Performance and Prognosis
It's not fair to make hard performance comparisons between the release version of Visual Studio and this early access version of Creator, so I'll avoid doing that, and just use this review as a heads-up warning to Sun that the current performance is not acceptable. I'm running the product on a dual Pentium IV 2GHz machine with 2GB of RAM, and it's still
slow. The code editor can take up to several seconds to check code syntax after your cursor leaves a line, even in very small code files. When you're ready to test your project, the IDE compiles and deploys your code to the application server and launches a browser. For the IDE to function well as a rapid application builder, that edit-test cycle should be very fastpreferably nearly instantaneous, but in this version, it takes far too longoften thirty seconds or more. As optimization is (rightly) a task performed at the end of projects such as Creator, one can hope that the release version won't suffer from the performance problems of this early access version.
The IDE includes a toolbar that purportedly shows you the IDE's current memory usage. Clicking on the toolbar display forces a garbage collection. However, the figure displayed in the toolbar doesn't jibe with the Task Manager memory usage figures, which show that the "runide.exe" (Creator's executable file) process consistently uses over 96MB of RAM, even with very small projects loaded. The toolbar consistently displays much smaller memory usage values.
So, does Java Studio Creator meet the expectations of current .NET developers? Will it lure them away from Visual Studio to take advantage of Java's broader platform support?
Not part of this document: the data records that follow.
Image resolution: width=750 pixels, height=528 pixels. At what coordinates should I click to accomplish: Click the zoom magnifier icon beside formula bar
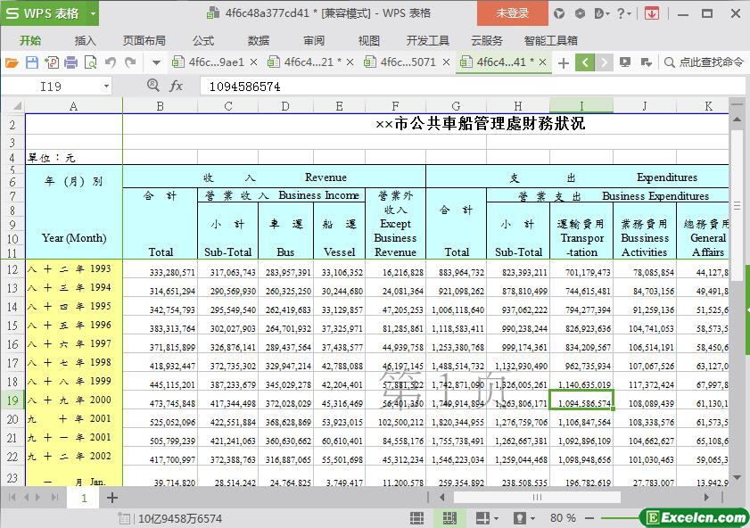(x=153, y=86)
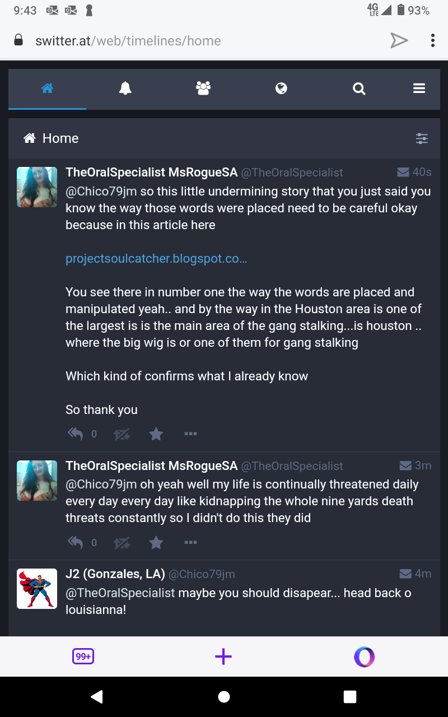
Task: Reply to the 40s-old post
Action: (75, 434)
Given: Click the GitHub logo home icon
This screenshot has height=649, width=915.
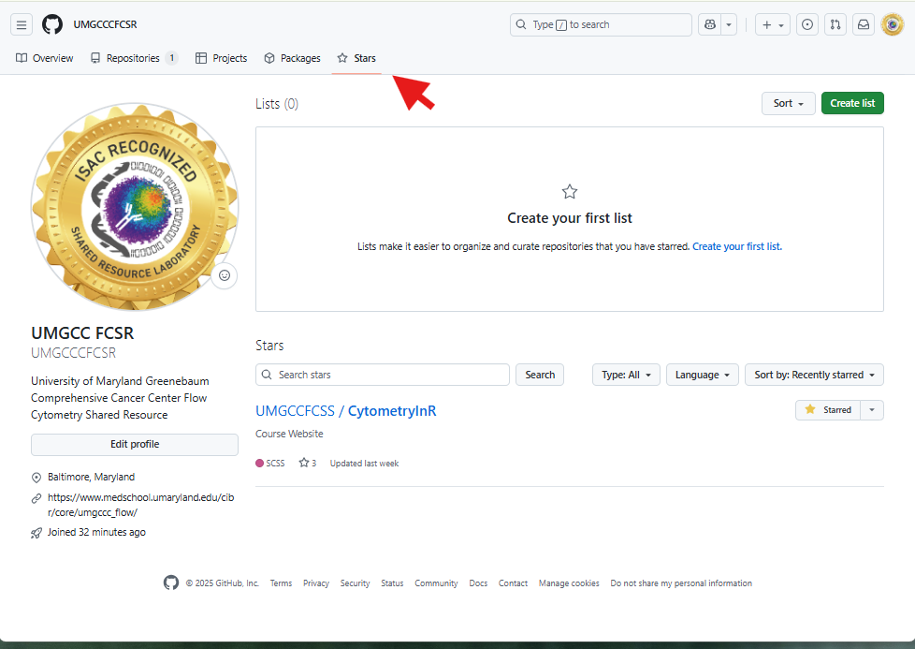Looking at the screenshot, I should coord(52,24).
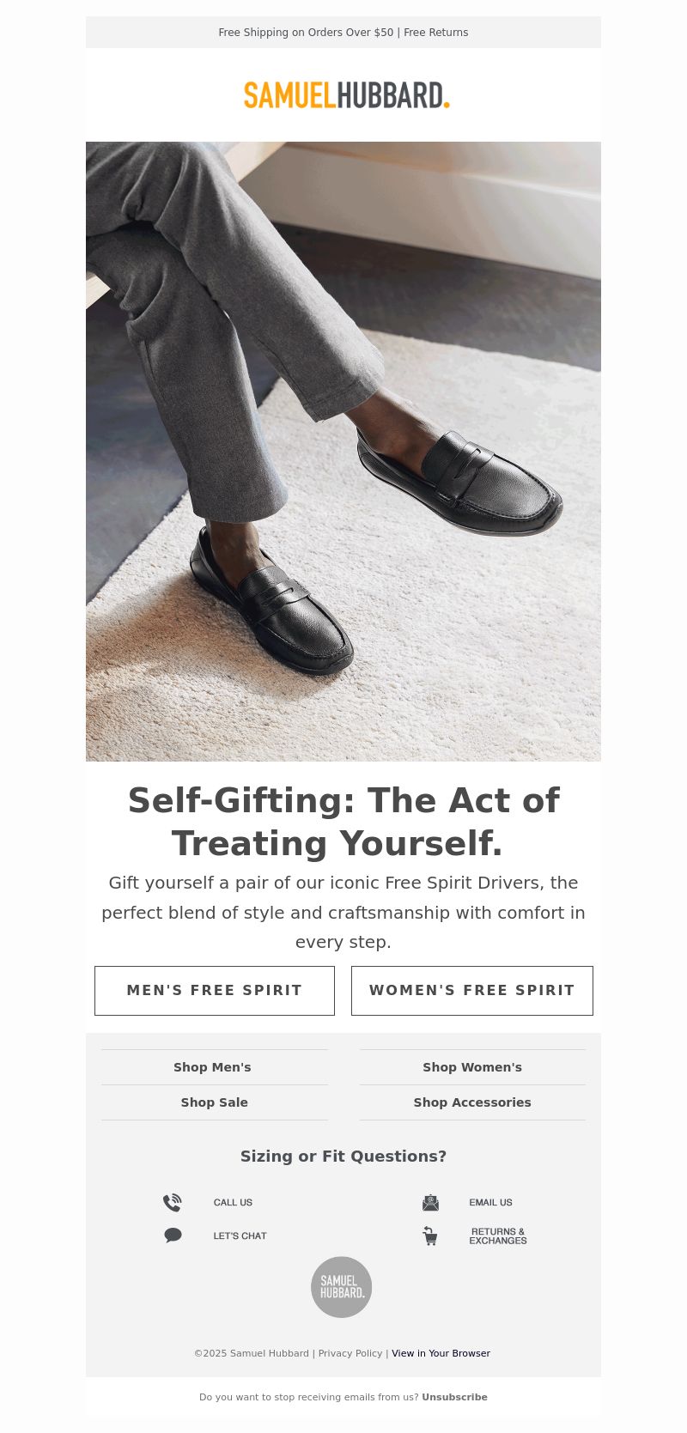Image resolution: width=687 pixels, height=1433 pixels.
Task: Click the phone Call Us icon
Action: click(173, 1202)
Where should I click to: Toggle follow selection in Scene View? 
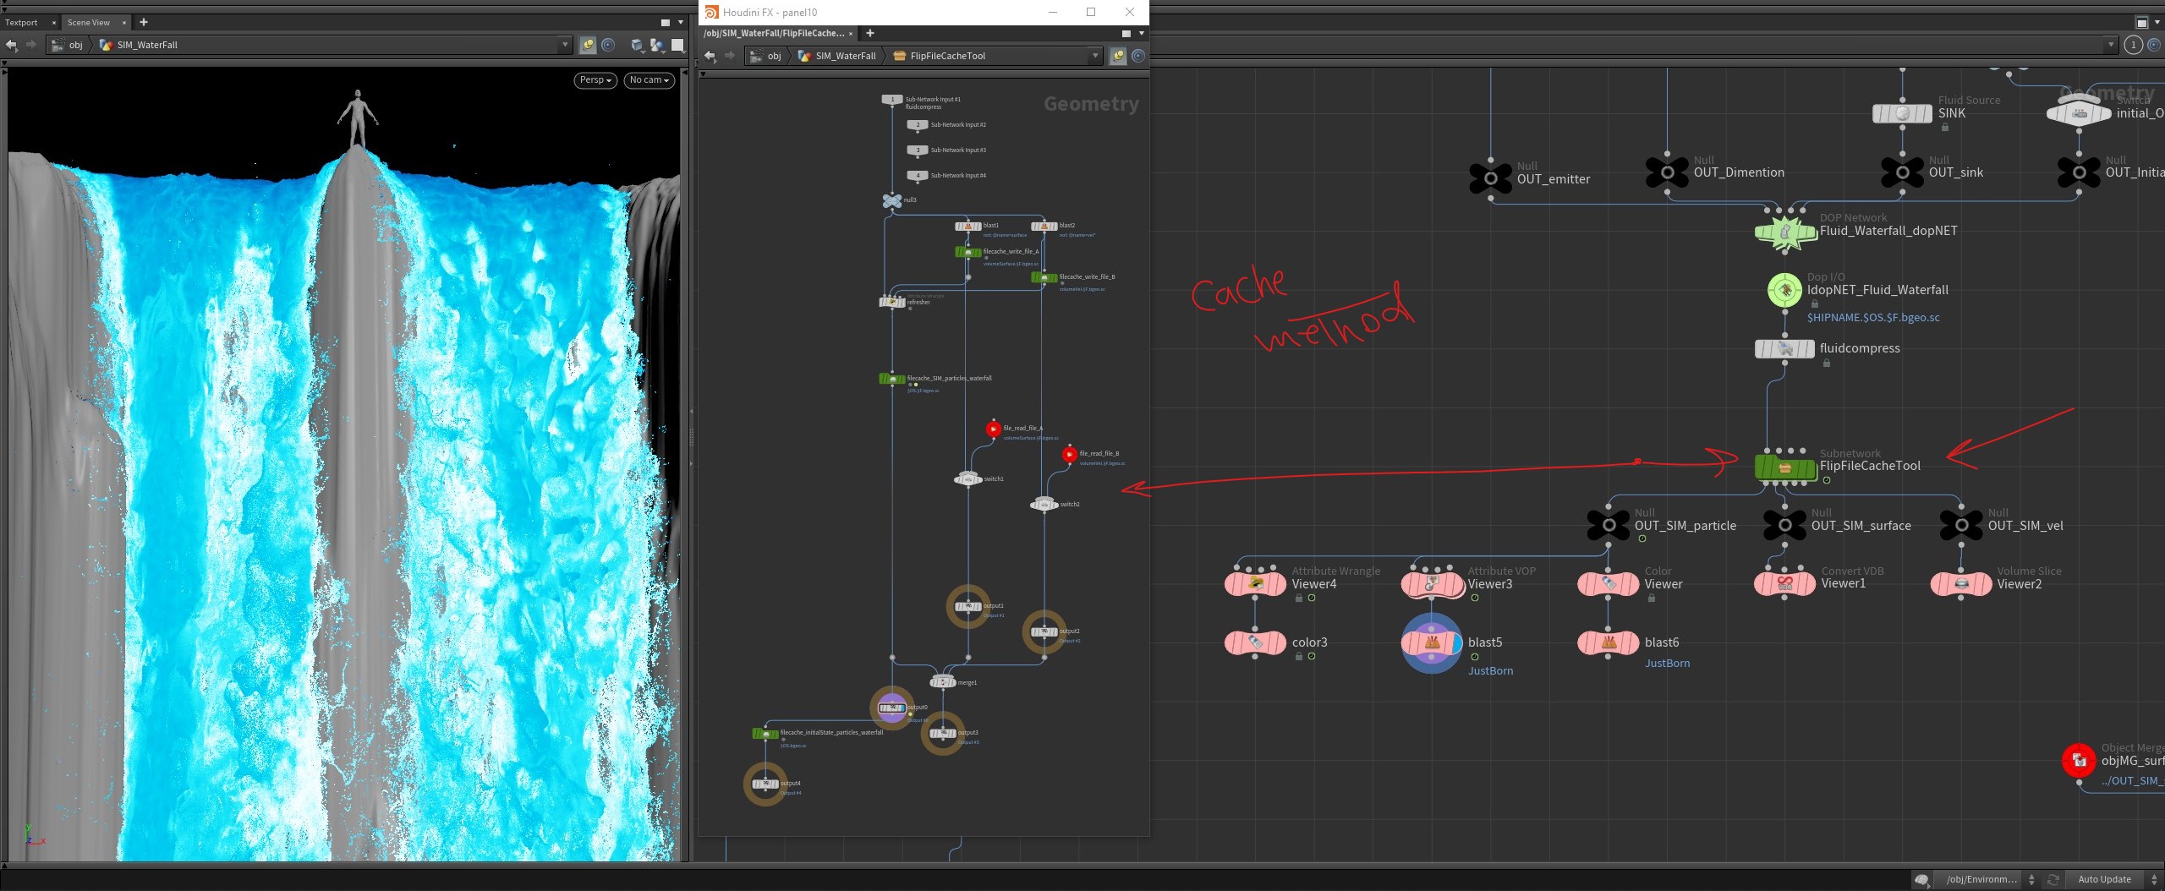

That depends. Creator certainly has the potential to lure .NET developers to Java because it offers many of the features that can help wean them away from Visual Studio. As an ASP.NET developer familiar with Visual Studio, if I had to deliver applications to a mixture of Windows and non-Windows platforms, this tool would be among my top choices. It's instantly familiar, and Sun has done a good job of hiding functionality that you don't always need to build typical corporate database-driven Web applications.
But much of Creator's potential is as yet unrealized. First and foremost, the planned release version of Creator doesn't target desktop applications; it can only build Web applications. Desktop application development is planned for a future version (code named "Mako") which will target not only Web applications, but also desktop and mobile-device applications, using a "develop once, deploy everywhere" model. That version will be far more similar to Visual Studio's current capabilities than is Creator in its current form. When that happens, the two products will become more equal, with the nod toward Creator because it outputs standard Java code, which isn't limited to Windows machines or PocketPC devices.
Second, although Sun's done a good deal of the work to create a viable competitor to Visual Studio, ColdFusion, and other Web application IDEs, it's not going to attract that audience unless the release version of the product is considerably less buggy and faster than this early access version. Now, Sun needs to focus on solving problems, improving Creator's performance, reducing its memory requirements, and adding the missing convenience features that, more and more, differentiate one IDE from another.
Sun wouldn't provide a price for the release version of this product, but Sun's Jim Inscore did say that it would be competitive with similar development tool offerings from other companies. Inscore also said Sun plans to release the product in late June at JavaOne.
Overall, Creator, in its current implementation, is a slick, if slow, IDE that offers ASP.NET developers an environment that immediately feels comfortable and familiar while simultaneously giving them an easy path to target platforms other than Windows in the future.